- _Set task_:
Report each line of the entries below that contains the word "Open", with its case matching exactly.

[Recorded data]
####################

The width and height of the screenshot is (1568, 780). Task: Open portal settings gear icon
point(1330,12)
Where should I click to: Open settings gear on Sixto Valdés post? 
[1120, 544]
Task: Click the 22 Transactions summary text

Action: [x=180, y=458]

####################

- _Written answer_:
The width and height of the screenshot is (1568, 780). Task: Open portal settings gear icon
Where should I click to: Open settings gear on Sixto Valdés post? 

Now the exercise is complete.